I believe the meaning of life is milady because you have to

A point of contention that I am fearing is that not all the Pis are involved in the mpirun as only 2/6 of them seem to have spikes in compute as shown here

Screenshot from 2023-07-15 13-12-00

theycallmeloki avatar Jul 15 '23 07:07 theycallmeloki

@theycallmeloki

I believe we are now able to generate tokens on a cluster of RPis! 65B model 😀

Let's goooo !! 😄

A point of contention that I am fearing is that not all the Pis are involved in the mpirun as only 2/6 of them seem to have spikes in compute as shown here

Yes, this the expected behaviour. The MPI implementation currently just supports pipeline parallelisation, so each node processes part of the pipeline (i.e. few layers of the graph) and passes the results to the next node. This allows each node to "see" only a part of the model and thus distribute it across the cluster.

This is in contrast to tensor parallelisation where all nodes can work in parallel on each part of the graph. However, this would require all nodes to see the entire model, which in our experiment is not viable since we cannot fit the entire model in the RPi RAM.

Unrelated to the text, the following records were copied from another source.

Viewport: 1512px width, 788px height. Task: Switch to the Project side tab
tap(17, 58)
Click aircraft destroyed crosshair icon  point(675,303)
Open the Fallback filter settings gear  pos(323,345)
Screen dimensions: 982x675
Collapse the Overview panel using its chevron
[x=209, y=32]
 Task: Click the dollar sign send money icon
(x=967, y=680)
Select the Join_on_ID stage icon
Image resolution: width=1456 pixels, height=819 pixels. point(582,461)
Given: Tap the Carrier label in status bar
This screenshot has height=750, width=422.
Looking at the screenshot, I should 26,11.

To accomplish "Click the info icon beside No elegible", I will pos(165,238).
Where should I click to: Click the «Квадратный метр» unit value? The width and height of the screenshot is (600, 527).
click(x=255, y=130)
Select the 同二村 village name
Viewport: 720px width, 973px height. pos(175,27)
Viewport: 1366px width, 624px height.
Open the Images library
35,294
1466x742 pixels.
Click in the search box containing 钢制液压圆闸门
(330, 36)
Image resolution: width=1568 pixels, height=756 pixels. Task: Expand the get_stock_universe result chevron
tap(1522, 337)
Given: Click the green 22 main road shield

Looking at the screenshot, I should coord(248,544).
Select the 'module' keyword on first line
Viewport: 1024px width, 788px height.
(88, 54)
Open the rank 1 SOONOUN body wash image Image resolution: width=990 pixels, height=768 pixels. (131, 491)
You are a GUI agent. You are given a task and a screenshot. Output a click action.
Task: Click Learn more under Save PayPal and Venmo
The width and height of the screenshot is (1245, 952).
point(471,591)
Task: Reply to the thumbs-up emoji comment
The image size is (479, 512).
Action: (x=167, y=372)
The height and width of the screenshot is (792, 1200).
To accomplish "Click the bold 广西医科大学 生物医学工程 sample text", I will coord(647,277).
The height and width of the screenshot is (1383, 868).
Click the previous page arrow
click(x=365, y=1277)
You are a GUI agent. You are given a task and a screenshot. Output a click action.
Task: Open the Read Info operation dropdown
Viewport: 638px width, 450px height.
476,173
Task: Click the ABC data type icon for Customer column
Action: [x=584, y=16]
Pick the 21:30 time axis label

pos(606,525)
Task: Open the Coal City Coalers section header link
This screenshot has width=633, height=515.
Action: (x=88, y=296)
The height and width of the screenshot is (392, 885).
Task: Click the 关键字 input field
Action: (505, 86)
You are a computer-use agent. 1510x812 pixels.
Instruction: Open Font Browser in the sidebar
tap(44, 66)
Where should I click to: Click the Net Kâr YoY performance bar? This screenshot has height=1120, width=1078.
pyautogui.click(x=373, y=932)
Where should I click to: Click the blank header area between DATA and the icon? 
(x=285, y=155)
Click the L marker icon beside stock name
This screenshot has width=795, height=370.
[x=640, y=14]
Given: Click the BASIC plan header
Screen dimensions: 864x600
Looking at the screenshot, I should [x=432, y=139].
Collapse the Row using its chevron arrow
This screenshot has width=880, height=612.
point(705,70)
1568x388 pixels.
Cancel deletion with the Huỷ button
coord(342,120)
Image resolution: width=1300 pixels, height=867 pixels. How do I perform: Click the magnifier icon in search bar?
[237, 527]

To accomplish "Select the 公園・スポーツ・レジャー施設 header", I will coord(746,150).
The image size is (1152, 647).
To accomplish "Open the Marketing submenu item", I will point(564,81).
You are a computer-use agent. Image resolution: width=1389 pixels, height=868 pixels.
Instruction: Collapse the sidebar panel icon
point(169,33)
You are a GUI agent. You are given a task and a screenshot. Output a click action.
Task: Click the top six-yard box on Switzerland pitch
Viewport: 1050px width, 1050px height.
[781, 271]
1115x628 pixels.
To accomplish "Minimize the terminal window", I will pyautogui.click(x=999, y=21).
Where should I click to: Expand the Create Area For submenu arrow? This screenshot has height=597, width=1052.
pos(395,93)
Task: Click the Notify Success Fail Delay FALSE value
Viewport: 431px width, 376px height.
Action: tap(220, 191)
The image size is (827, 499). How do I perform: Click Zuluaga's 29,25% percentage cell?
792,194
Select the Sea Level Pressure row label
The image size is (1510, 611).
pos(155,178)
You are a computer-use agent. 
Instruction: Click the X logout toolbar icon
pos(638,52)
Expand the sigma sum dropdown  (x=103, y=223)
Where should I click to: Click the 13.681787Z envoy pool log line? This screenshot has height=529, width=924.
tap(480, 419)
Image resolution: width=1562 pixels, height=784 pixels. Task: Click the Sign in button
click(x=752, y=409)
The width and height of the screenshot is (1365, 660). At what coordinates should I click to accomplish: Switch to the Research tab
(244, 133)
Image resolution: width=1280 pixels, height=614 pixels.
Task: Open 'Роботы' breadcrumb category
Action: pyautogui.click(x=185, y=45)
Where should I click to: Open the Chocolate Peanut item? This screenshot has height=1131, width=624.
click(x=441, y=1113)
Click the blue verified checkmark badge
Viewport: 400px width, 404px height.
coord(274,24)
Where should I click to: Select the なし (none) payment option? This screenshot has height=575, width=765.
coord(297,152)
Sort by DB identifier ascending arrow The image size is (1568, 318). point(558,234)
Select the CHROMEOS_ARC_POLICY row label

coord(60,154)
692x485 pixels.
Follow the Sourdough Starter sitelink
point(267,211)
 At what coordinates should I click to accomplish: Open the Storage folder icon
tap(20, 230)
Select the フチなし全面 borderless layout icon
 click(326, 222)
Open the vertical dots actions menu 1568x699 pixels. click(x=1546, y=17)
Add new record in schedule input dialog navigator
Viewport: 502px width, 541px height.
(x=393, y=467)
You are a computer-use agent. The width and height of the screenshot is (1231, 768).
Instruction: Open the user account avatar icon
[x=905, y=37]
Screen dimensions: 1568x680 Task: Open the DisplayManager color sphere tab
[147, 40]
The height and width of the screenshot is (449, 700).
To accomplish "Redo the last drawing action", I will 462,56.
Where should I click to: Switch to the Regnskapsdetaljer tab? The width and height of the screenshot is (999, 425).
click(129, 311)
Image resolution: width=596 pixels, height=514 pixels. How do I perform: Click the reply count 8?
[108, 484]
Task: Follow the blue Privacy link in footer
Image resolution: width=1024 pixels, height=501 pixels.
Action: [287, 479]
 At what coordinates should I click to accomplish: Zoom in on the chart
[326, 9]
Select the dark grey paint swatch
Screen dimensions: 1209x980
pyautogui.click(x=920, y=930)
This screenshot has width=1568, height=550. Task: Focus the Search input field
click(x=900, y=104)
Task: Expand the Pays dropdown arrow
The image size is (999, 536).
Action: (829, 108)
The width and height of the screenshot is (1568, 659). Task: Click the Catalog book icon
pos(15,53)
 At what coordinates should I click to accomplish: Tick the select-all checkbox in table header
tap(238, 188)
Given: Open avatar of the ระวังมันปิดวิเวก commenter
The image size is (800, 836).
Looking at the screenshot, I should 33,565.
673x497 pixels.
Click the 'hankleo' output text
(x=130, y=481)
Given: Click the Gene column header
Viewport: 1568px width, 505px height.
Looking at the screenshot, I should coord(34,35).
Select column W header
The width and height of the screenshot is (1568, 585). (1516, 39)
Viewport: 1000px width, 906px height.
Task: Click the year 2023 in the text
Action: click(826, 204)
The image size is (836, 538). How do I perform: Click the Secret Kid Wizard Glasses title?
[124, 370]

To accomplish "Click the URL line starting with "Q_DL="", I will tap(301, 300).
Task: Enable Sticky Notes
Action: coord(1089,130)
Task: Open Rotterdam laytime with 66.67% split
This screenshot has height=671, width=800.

In any case, I consider the experiment already a success! Let us know what is the inference speed that you observe on this setup

Maybe check if vm.overcommit_memory = 1 is necessary or we can do the same without it.

Also make sure the generation makes sense -- I believe the meaning of life is milady because you have to does not sound very coherent, so there might still be some issue 😄

One more thing: maybe adding --mlock could have some positive effects too (not sure).

And another thing: update to latest master since there was a regression recently (32c54116318929c90fd7ae814cf9b5232cd44c36)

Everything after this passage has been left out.